One of Keith A. Smith’s works in leporello format, based on the pen and ink drawings from his unique Book 73 (1978-79), complemented with a poem by the artist; printed offset in an edition of 300. This work is dedicated to the photographer Philip Lange.
In his auto-bibliography, 200 Books, Smith (b. 1938) explains the origin of this piece, “I have always been afraid of water. I never took showers, only baths. Even then I filled the tub with only one to two inches of water and dampened my wash cloth to spot bathe. When I was 44, Philip Lange said he would teach me how to swim. He told me to start by taking baths with the tub half filled with water and to dip my head under. Then I was ready to go to the pool with him. He had taught many to swim, including babies. When we got to the pool the first time he said to me, ‘If you start to drown I will not save you; you might pull me under.’ This did nothing to increase my confidence in him, but he did teach me to swim and even to dive into the water. I still hate water, but can take showers. I have not gone swimming again since this book was made…
“It was important that the figures not be limited to the page size, but could be two or more pages wide. The final figure takes five pages. Yet the book is to be seen also in the manner of a codex, page by page, so the drawing on a single page or a two-page spread must be attractive.”
A scarce artist’s book, in pristine condition. Signed by the artist on the upper cover.

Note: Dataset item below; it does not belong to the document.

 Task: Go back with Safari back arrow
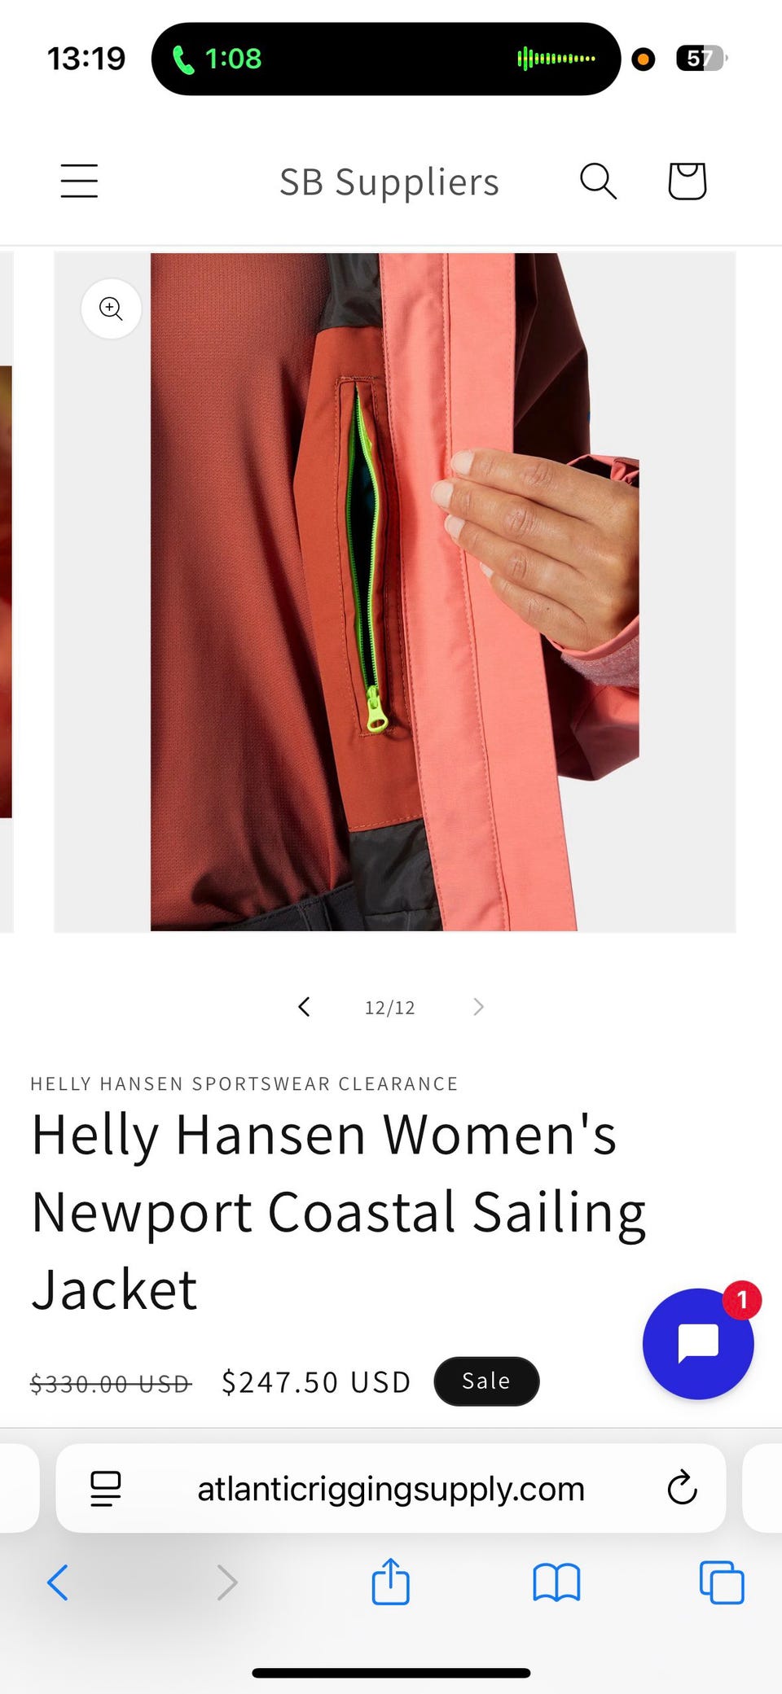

❧ K. Smith, 200 Books (2000), pp. 198-200.
J. Drucker, The Century of Artists’ Books (2004 ed.), p. 140-“Accordion books…have the uninterrupted flow of a scroll while also functioning as a book whose pages and openings can be accessed at any point in the sequence. Keith Smith’s Swimmer (1986) takes full advantage of this aspect of the accordion-fold work. A continuous text runs along the work as a footer — linguistic and linear — while the image of a naked male swimmer (dreamer?) floats through the blank fluid space. The movement of the body renders the space liquid, unfettered, unbound by limiting coordinates though it is literally the same surface which holds and supports the text. The duality of representation — the tension between surface and illusion — is thus manifest as is the other tension — that of flow and break which is the basic internal dialogue of a book form. Part of Smith’s skill is maximizing this tension even with the large open drawing of a figure which crosses boundaries between what he calls the ‘frames’ which are the panels of the accordion-fold work."